Lignin, part of the cell wall in plants, is a fascinating research area, for which VTT is developing new practical applications. One interesting possibility would be to use lignin in food applications. Based on a doctoral dissertation by VTT's Research Scientist Piritta Niemi colon microbiota can partially metabolise lignin. Her research also suggests that even a high lignin content in dietary fibre does not prevent colon microbiota from playing its important role of converting carbohydrates into short chain fatty acids.
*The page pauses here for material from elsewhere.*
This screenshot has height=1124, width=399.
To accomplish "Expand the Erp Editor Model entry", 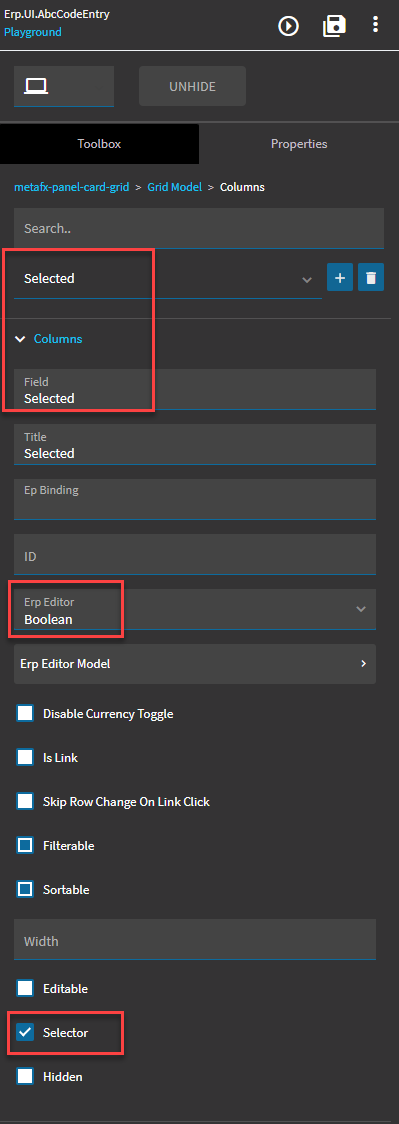I will [195, 664].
Very little research has been done on the importance of lignin in digestion.. It has been generally assumed that lignin is not metabolised during digestion and that it has no significant benefits or disadvantages in this regard. However, there are also studies suggesting that colon microbiota can metabolise at least part of lignin into various kinds of metabolites, which may be bioactive. These include intestinal enterolignans, for example.
In Piritta Niemi's doctoral dissertation, lignin-rich fractions were enzymatically fractionated from BSG (Brewers' Spent Grain), and the fractions were used to investigate the interactions between lignin and colon microbiota in an in vitro metabolic colon model. The microbiota formed several phenolic metabolites from the lignin-rich fractions and these metabolites were most likely derived from lignin. According to these results colon microbiota can at least partially metabolise lignin.
The dissertation also examined whether high lignin content suppresses the microbial conversion of carbohydrates, or the growth of Lactobacillus and Bifidobacterium bacteria which are generally considered to be beneficial. Colon microbiota can metabolise carbohydrates in dietary fibre into sugars, which is used as an energy source by fermenting them to short chain fatty acids. Short chain fatty acids are beneficial to humans, which is why it is important that lignin does not suppress their formation. In the colon model study no signs of suppression of microbial carbohydrate conversion by a high lignin-content (20-40%) in fibre were detected. Neither did a lignin-rich growth substrate inhibit the growth of Lactobacillus and Bifidobacterium bacteria.
More than 30 million tons of BSG are produced in the world every year as a by-product of the brewery sector. BSG, which is food grade material, is mainly used as a feed additive for ruminants. In addition to dietary fibre, it contains around 20% protein, which means that it could be put to more valuable use than in feed -- for example in food applications.
With respect to lignin, in the future it will also be important to study the bioactivities of the metabolites observed in Ms Niemi's dissertation and whether they have potentially health-promoting effects. It is likely that lignin has more importance as a constituent of dietary fibre than has so far been realised.
VTT's Research Scientist Piritta Niemi (MScTech) will defend her dissertation at 12 noon on 15 April 2016 at Aalto University (Kemistintie 1, entrance from the Biologinkuja side) in Espoo, Finland.